Participants who had positive vAβ were older and were more likely to carry at least one APOE ε4 allele, compared with those with negative vAβ (Table 1).

SUVR values tended to increase with increasing age, although not significantly (Pearson’s correlation coefficients of age with global, FRC, TMP, PAR, and CG were r = 0.16, p = 0.11; r = 0.15, p = 0.14; r = 0.13, p = 0.18; r = 0.18, p = 0.07; r = 0.16, p = 0.10, respectively.). Participants with one or two APOE ε4 alleles had significantly higher SUVR than those without ε4 allele globally and in each region (Table A in S1 File). Women tended to have higher SUVR than men globally and in all regions except for FRC (Table A in S1 File). For both males and females, those who had positive vAβ had higher Aβ SUVR (Table B in S1 File).

Cross-sectional analysis

The cognitive scores did not differ between participants with positive and negative vAβ (Table 1) and were not correlated with any of the Aβ SUVR values (correlation coefficients were among the range of -0.1 to 0.1, and were not significant). Multivariable regression analysis adjusted for age at scan, sex, education, ethnicity, and APOE also showed that there was no association between any of the cognitive scores and PET Aβ (Table C in S1 File).

Longitudinal analysis

All cognitive z-scores declined significantly over time during the follow-up period before imaging (all unadjusted p<0.0001 except for visuospatial which had p = 0.014). Subjects with positive vAβ declined in executive/speed at a rate that was 0.034 points/year greater than that of subjects with negative vAβ (Table 2). Higher Aβ burden in the temporal region were associated with faster decline in speed (one unit increase in SUVR values was associated with 0.080 points/year faster decline) (Table 2). PET Aβ was not associated with decline rate of other cognitive scores. Additionally adjusting for MCI status did not change the results materially (Table 2).

Table 2

Brain Aβ in relation to the rate of cognitive decline during the decade prior to PET scan among non-demented participants.

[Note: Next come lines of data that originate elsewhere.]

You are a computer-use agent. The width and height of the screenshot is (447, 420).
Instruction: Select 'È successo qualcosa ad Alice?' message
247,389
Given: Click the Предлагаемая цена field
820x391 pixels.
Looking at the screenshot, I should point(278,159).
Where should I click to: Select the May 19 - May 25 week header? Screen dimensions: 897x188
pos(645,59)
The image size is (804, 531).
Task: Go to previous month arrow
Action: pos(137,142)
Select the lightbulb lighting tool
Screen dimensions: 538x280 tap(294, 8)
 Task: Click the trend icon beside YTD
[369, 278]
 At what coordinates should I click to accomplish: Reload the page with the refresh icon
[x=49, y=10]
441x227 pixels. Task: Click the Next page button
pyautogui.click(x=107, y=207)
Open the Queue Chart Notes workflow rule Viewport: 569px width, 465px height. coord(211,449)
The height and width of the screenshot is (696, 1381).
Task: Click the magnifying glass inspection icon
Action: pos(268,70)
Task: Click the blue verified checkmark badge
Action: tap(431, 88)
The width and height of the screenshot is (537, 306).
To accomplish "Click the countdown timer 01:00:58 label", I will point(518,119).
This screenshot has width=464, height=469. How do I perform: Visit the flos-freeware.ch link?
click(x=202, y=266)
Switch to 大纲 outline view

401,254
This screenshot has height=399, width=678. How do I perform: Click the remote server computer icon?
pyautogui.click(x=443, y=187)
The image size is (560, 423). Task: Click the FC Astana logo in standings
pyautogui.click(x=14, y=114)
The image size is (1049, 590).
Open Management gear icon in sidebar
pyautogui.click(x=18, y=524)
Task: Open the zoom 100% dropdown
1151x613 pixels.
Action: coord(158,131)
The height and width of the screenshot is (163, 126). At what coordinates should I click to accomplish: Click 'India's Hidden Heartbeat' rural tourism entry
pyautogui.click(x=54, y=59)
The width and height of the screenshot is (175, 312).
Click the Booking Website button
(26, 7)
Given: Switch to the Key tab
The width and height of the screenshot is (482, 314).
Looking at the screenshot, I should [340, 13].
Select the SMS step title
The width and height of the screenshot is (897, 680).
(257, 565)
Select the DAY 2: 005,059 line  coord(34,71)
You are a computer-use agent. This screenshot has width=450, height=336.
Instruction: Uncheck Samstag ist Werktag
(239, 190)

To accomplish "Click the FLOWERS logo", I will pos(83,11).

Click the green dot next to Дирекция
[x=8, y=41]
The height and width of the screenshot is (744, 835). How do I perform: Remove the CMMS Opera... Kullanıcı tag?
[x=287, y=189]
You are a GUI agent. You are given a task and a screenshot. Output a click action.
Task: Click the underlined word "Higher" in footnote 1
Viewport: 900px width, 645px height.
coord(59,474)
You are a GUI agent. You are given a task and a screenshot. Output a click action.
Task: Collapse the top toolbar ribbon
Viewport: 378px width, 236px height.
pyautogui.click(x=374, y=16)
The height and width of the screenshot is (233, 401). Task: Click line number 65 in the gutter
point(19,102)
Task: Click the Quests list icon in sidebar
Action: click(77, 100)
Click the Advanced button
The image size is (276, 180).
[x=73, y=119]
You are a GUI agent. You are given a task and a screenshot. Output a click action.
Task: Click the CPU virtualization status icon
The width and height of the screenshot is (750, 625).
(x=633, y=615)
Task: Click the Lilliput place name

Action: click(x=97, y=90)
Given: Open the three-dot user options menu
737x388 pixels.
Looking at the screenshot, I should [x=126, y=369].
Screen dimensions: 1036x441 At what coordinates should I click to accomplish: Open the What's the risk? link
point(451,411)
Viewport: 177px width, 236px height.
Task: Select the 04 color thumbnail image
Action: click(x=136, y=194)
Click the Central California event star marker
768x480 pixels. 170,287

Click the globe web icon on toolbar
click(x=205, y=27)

		Visual rating		Global		FRC		TMP		PAR		CG
		B	p	B	p	B	p	B	p	B	p	B	p
Mean Cog.	Model 1	-0.011	0.08	-0.015	0.33	-0.014	0.36	-0.022	0.17	-0.011	0.49	-0.011	0.43
	Model 2	-0.01	0.10	-0.018	0.25	-0.014	0.33	-0.025	0.09	-0.015	0.31	-0.012	0.39
	Model 3	-0.011	0.10	-0.026	0.06	-0.021	0.13	-0.032	0.02	-0.023	0.09	-0.021	0.09
Memory	Model 1	-0.002	0.08	0.002	0.95	0.008	0.77	-0.01	0.75	0.001	0.98	0.007	0.80
	Model 2	-0.017	0.10	-0.001	0.96	0.007	0.78	-0.014	0.62	-0.006	0.82	0.006	0.82
	Model 3	-0.01	0.36	0.005	0.87	0.014	0.62	-0.013	0.67	0.001	0.98	0.014	0.60
Language	Model 1	-0.003	0.62	-0.008	0.60	-0.002	0.89	-0.01	0.52	-0.013	0.36	-0.005	0.72
	Model 2	-0.002	0.70	-0.009	0.54	-0.002	0.88	-0.012	0.44	-0.015	0.27	-0.005	0.70
	Model 3	-0.001	0.84	-0.018	0.21	-0.009	0.54	-0.023	0.10	-0.023	0.08	-0.024	0.91
Visuo-spatial	Model 1	0.005	0.41	-0.009	0.60	-0.008	0.60	-0.008	0.65	-0.004	0.78	-0.012	0.45
	Model 2	0.005	0.39	-0.01	0.57	-0.009	0.59	-0.009	0.60	-0.006	0.72	-0.013	0.43
	Model 3	0.003	0.68	-0.009	0.62	-0.005	0.78	-0.01	0.60	-0.009	0.63	-0.011	0.50
Speed	Model 1	-0.034	0.02	-0.057	0.11	-0.057	0.10	-0.08	0.02	-0.037	0.25	-0.039	0.26
	Model 2	-0.033	0.02	-0.064	0.07	-0.061	0.07	-0.088	0.01	-0.046	0.16	-0.044	0.20
	Model 3	-0.039	0.01	-0.072	0.03	-0.068	0.03	-0.091	0.00	-0.055	0.07	-0.056	0.08

Results from latent growth curve models. B weights were the estimates for the association between Aβ and cognitive change. A positive B indicated that having higher level of Aβ deposition (or positive compared to negative vAβ) was associated with less annual decline in cognitive scores, while a negative B indicated faster decline. Model 1: All subjects, adjusted for age at PET scan, gender, ethnicity, education, APOE ε4 genotype. Model 2: All subjects, adjusted for above covariates and MCI status. Model 3: Sensitivity analysis: Healthy aging subjects only (excluding 17 MCI subjects), adjusted for age at PET scan, gender, ethnicity, education, APOE ε4 genotype.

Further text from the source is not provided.